BEGIN GIVEN INFORMATION
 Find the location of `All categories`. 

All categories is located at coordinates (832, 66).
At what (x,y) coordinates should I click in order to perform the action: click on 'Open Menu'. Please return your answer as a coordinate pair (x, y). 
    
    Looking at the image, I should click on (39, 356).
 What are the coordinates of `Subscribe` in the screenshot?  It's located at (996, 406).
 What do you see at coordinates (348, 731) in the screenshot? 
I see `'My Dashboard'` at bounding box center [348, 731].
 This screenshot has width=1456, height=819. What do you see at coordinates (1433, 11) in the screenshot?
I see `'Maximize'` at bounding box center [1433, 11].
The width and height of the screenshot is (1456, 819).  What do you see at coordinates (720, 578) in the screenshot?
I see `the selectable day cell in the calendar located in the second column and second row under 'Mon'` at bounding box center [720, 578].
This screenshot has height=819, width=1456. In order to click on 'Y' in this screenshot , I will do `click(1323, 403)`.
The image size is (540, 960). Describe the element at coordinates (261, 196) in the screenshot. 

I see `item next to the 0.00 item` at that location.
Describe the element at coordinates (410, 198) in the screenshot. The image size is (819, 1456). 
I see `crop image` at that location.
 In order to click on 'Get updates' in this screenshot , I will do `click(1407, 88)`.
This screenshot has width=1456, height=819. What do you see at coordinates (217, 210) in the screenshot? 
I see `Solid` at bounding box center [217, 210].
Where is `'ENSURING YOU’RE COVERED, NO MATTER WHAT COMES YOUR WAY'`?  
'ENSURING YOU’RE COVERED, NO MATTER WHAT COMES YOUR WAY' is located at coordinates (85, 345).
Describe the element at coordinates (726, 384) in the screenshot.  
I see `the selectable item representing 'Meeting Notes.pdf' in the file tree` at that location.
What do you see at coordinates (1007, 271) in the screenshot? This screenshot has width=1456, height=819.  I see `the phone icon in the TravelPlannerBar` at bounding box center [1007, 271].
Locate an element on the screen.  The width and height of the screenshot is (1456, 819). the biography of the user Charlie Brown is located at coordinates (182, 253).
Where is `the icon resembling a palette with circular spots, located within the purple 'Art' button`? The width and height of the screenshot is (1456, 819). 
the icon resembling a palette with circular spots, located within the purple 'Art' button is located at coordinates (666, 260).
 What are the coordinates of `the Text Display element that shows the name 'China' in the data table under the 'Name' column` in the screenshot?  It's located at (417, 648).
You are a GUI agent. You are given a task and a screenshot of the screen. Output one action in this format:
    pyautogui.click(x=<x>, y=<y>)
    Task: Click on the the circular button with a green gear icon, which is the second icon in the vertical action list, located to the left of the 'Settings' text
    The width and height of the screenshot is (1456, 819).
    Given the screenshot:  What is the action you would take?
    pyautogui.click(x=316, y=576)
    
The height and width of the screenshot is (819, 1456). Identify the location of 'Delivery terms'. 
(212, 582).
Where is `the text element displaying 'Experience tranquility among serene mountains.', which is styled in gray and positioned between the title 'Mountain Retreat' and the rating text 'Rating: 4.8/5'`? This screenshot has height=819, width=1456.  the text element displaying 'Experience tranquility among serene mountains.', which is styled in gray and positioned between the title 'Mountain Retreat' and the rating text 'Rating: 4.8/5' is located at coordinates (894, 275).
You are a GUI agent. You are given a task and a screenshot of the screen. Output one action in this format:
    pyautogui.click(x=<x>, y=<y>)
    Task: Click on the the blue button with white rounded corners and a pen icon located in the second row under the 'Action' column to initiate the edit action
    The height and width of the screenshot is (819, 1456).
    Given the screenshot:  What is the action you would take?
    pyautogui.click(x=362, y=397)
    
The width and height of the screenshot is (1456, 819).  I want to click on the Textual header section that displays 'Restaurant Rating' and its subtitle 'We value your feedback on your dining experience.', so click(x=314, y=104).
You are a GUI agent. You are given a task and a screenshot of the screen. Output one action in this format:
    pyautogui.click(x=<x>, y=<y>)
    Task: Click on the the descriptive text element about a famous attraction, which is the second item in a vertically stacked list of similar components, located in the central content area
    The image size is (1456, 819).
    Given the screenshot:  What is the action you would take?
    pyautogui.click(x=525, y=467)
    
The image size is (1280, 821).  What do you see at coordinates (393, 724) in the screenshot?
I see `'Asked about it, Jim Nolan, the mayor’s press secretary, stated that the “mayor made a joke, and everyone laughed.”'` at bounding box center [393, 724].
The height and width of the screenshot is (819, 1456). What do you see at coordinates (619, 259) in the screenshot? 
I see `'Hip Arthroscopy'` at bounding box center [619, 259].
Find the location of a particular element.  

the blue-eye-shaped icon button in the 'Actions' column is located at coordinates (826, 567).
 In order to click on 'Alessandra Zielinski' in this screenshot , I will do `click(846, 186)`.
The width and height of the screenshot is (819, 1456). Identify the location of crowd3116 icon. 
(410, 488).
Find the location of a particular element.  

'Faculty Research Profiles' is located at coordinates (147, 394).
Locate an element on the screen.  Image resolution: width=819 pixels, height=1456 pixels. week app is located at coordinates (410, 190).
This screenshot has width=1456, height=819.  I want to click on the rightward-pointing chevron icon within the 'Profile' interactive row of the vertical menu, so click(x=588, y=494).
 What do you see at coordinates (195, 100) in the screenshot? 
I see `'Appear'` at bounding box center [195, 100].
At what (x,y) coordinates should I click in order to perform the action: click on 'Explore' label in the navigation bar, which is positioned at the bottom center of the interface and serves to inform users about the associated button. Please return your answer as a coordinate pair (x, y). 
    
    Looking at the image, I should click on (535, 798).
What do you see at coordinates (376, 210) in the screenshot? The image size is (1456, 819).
END GIVEN INFORMATION
» REQUIRED TASK
Reproduce all of the entries above, changing every "Describe the element" to "Identify the element" and keeping everything else the same.

» RESPONSE TO THE EXERCISE
 Find the location of `All categories`. 

All categories is located at coordinates (832, 66).
At what (x,y) coordinates should I click in order to perform the action: click on 'Open Menu'. Please return your answer as a coordinate pair (x, y). 
    
    Looking at the image, I should click on (39, 356).
 What are the coordinates of `Subscribe` in the screenshot?  It's located at (996, 406).
 What do you see at coordinates (348, 731) in the screenshot? 
I see `'My Dashboard'` at bounding box center [348, 731].
 This screenshot has width=1456, height=819. What do you see at coordinates (1433, 11) in the screenshot?
I see `'Maximize'` at bounding box center [1433, 11].
The width and height of the screenshot is (1456, 819).  What do you see at coordinates (720, 578) in the screenshot?
I see `the selectable day cell in the calendar located in the second column and second row under 'Mon'` at bounding box center [720, 578].
This screenshot has height=819, width=1456. In order to click on 'Y' in this screenshot , I will do `click(1323, 403)`.
The image size is (540, 960). Identify the element at coordinates (261, 196) in the screenshot. 

I see `item next to the 0.00 item` at that location.
Identify the element at coordinates (410, 198) in the screenshot. The image size is (819, 1456). 
I see `crop image` at that location.
 In order to click on 'Get updates' in this screenshot , I will do `click(1407, 88)`.
This screenshot has width=1456, height=819. What do you see at coordinates (217, 210) in the screenshot? 
I see `Solid` at bounding box center [217, 210].
Where is `'ENSURING YOU’RE COVERED, NO MATTER WHAT COMES YOUR WAY'`?  
'ENSURING YOU’RE COVERED, NO MATTER WHAT COMES YOUR WAY' is located at coordinates (85, 345).
Identify the element at coordinates (726, 384) in the screenshot.  
I see `the selectable item representing 'Meeting Notes.pdf' in the file tree` at that location.
What do you see at coordinates (1007, 271) in the screenshot? This screenshot has width=1456, height=819.  I see `the phone icon in the TravelPlannerBar` at bounding box center [1007, 271].
Locate an element on the screen.  The width and height of the screenshot is (1456, 819). the biography of the user Charlie Brown is located at coordinates (182, 253).
Where is `the icon resembling a palette with circular spots, located within the purple 'Art' button`? The width and height of the screenshot is (1456, 819). 
the icon resembling a palette with circular spots, located within the purple 'Art' button is located at coordinates (666, 260).
 What are the coordinates of `the Text Display element that shows the name 'China' in the data table under the 'Name' column` in the screenshot?  It's located at (417, 648).
You are a GUI agent. You are given a task and a screenshot of the screen. Output one action in this format:
    pyautogui.click(x=<x>, y=<y>)
    Task: Click on the the circular button with a green gear icon, which is the second icon in the vertical action list, located to the left of the 'Settings' text
    The width and height of the screenshot is (1456, 819).
    Given the screenshot:  What is the action you would take?
    pyautogui.click(x=316, y=576)
    
The height and width of the screenshot is (819, 1456). Identify the location of 'Delivery terms'. 
(212, 582).
Where is `the text element displaying 'Experience tranquility among serene mountains.', which is styled in gray and positioned between the title 'Mountain Retreat' and the rating text 'Rating: 4.8/5'`? This screenshot has height=819, width=1456.  the text element displaying 'Experience tranquility among serene mountains.', which is styled in gray and positioned between the title 'Mountain Retreat' and the rating text 'Rating: 4.8/5' is located at coordinates (894, 275).
You are a GUI agent. You are given a task and a screenshot of the screen. Output one action in this format:
    pyautogui.click(x=<x>, y=<y>)
    Task: Click on the the blue button with white rounded corners and a pen icon located in the second row under the 'Action' column to initiate the edit action
    The height and width of the screenshot is (819, 1456).
    Given the screenshot:  What is the action you would take?
    pyautogui.click(x=362, y=397)
    
The width and height of the screenshot is (1456, 819).  I want to click on the Textual header section that displays 'Restaurant Rating' and its subtitle 'We value your feedback on your dining experience.', so click(x=314, y=104).
You are a GUI agent. You are given a task and a screenshot of the screen. Output one action in this format:
    pyautogui.click(x=<x>, y=<y>)
    Task: Click on the the descriptive text element about a famous attraction, which is the second item in a vertically stacked list of similar components, located in the central content area
    The image size is (1456, 819).
    Given the screenshot:  What is the action you would take?
    pyautogui.click(x=525, y=467)
    
The image size is (1280, 821).  What do you see at coordinates (393, 724) in the screenshot?
I see `'Asked about it, Jim Nolan, the mayor’s press secretary, stated that the “mayor made a joke, and everyone laughed.”'` at bounding box center [393, 724].
The height and width of the screenshot is (819, 1456). What do you see at coordinates (619, 259) in the screenshot? 
I see `'Hip Arthroscopy'` at bounding box center [619, 259].
Find the location of a particular element.  

the blue-eye-shaped icon button in the 'Actions' column is located at coordinates (826, 567).
 In order to click on 'Alessandra Zielinski' in this screenshot , I will do `click(846, 186)`.
The width and height of the screenshot is (819, 1456). Identify the location of crowd3116 icon. 
(410, 488).
Find the location of a particular element.  

'Faculty Research Profiles' is located at coordinates (147, 394).
Locate an element on the screen.  Image resolution: width=819 pixels, height=1456 pixels. week app is located at coordinates (410, 190).
This screenshot has width=1456, height=819.  I want to click on the rightward-pointing chevron icon within the 'Profile' interactive row of the vertical menu, so click(x=588, y=494).
 What do you see at coordinates (195, 100) in the screenshot? 
I see `'Appear'` at bounding box center [195, 100].
At what (x,y) coordinates should I click in order to perform the action: click on 'Explore' label in the navigation bar, which is positioned at the bottom center of the interface and serves to inform users about the associated button. Please return your answer as a coordinate pair (x, y). 
    
    Looking at the image, I should click on (535, 798).
What do you see at coordinates (376, 210) in the screenshot? The image size is (1456, 819).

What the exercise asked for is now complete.